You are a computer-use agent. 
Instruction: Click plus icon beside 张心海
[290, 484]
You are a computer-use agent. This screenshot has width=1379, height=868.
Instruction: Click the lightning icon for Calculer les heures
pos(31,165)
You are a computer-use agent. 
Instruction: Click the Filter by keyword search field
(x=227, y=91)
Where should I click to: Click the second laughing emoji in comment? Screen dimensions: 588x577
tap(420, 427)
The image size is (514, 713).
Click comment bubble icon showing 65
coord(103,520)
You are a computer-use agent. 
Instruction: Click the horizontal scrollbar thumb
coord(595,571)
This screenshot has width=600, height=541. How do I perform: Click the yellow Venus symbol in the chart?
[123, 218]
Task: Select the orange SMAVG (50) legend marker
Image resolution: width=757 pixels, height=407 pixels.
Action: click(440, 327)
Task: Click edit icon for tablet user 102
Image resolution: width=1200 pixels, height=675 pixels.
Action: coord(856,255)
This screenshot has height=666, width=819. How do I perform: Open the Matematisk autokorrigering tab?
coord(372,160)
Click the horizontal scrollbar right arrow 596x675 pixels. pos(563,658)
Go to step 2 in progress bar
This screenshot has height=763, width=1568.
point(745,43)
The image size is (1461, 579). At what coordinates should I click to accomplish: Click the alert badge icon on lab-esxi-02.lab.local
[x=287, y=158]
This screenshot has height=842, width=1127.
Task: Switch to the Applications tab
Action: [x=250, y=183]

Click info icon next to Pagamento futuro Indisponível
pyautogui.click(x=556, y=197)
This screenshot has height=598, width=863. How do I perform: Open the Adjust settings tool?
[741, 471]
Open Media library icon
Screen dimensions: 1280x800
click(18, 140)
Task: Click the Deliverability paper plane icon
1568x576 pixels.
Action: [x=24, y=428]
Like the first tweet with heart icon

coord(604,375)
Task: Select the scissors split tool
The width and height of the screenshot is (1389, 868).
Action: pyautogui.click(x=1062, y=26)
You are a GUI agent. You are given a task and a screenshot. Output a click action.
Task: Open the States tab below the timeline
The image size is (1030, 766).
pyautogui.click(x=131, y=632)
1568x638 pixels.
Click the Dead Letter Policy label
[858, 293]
--------------------------------------------------
• _Task_: Reproduce every line of the records containing the string "Select".

• _Exercise output_:
Task: Select the orange SMAVG (50) legend marker
Task: Select the scissors split tool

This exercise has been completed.